-- Exercise input --
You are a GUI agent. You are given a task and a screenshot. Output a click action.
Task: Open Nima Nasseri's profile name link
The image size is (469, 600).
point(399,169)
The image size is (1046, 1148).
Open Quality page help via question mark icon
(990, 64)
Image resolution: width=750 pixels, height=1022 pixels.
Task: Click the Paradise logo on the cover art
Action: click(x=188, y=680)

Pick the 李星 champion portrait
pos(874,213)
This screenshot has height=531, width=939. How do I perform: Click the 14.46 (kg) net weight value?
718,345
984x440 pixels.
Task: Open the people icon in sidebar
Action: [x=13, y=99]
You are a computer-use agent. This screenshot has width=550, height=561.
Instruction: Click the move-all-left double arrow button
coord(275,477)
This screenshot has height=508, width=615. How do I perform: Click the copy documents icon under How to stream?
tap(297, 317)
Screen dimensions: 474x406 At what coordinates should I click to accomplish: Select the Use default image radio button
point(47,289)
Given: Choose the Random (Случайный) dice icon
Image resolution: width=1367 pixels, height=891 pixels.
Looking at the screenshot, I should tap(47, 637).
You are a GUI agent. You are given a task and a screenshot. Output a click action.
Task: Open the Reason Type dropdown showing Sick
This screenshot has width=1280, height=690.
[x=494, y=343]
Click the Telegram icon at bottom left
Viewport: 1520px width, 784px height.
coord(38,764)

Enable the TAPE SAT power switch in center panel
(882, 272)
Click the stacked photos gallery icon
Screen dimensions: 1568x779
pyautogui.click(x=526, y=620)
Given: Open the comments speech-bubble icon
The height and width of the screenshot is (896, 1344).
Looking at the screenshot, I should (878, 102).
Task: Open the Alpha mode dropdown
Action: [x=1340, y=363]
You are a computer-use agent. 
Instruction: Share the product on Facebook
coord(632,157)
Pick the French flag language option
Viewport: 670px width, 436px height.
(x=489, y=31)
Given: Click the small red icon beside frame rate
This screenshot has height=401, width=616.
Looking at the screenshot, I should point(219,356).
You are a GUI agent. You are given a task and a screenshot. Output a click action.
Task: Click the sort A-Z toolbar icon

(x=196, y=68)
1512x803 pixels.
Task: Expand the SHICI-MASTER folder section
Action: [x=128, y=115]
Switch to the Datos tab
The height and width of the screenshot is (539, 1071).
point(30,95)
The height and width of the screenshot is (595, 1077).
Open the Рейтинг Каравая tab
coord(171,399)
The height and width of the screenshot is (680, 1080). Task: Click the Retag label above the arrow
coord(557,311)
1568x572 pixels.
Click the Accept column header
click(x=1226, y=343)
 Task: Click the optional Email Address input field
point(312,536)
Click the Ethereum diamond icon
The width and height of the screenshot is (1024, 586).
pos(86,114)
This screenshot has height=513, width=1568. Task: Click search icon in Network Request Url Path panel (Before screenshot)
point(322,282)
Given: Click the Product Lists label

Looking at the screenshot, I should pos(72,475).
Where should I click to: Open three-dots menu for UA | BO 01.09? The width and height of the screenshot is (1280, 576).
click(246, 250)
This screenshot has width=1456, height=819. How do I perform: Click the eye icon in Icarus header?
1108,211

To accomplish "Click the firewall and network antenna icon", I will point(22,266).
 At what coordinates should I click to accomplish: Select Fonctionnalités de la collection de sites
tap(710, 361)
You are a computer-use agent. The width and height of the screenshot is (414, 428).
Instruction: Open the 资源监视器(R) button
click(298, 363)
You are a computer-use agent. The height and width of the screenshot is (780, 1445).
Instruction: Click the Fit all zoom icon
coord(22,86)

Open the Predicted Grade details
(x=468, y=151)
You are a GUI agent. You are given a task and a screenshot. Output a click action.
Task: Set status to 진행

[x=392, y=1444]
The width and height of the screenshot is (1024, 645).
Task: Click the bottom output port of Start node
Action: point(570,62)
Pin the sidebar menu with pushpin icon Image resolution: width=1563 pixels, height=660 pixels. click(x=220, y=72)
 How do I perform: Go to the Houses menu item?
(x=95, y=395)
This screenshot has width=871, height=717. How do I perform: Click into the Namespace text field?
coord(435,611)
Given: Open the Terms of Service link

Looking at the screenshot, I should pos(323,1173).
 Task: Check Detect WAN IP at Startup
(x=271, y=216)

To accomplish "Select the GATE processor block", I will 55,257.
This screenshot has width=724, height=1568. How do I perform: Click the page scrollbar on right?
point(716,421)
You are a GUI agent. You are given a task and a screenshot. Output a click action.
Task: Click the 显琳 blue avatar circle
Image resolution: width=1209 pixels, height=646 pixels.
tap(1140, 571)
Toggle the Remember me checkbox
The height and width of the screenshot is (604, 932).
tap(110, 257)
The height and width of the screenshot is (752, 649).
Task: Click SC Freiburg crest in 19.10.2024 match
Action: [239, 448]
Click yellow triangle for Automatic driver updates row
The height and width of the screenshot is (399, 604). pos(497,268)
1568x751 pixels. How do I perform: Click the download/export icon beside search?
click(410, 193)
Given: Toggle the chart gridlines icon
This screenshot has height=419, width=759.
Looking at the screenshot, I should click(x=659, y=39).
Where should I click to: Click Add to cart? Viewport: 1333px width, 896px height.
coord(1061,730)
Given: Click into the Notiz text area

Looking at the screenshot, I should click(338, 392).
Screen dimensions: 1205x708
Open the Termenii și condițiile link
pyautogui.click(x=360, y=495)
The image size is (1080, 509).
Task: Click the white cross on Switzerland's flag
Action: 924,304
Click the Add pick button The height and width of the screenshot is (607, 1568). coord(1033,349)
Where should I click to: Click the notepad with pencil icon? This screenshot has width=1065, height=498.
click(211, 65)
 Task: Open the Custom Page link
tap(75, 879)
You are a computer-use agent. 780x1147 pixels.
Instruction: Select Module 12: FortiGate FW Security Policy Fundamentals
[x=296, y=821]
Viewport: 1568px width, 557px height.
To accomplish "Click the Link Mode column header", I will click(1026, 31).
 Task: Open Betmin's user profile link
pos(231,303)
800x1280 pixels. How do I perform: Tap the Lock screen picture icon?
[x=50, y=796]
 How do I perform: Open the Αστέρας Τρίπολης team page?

-- Required work --
Above are the records; please copy exactly their first line and each line after it through the line containing "You are a computer-use agent. This", and no line after that.

-- Response to the exercise --
You are a GUI agent. You are given a task and a screenshot. Output a click action.
Task: Open Nima Nasseri's profile name link
The image size is (469, 600).
point(399,169)
The image size is (1046, 1148).
Open Quality page help via question mark icon
(990, 64)
Image resolution: width=750 pixels, height=1022 pixels.
Task: Click the Paradise logo on the cover art
Action: click(x=188, y=680)

Pick the 李星 champion portrait
pos(874,213)
This screenshot has height=531, width=939. How do I perform: Click the 14.46 (kg) net weight value?
718,345
984x440 pixels.
Task: Open the people icon in sidebar
Action: [x=13, y=99]
You are a computer-use agent. This screenshot has width=550, height=561.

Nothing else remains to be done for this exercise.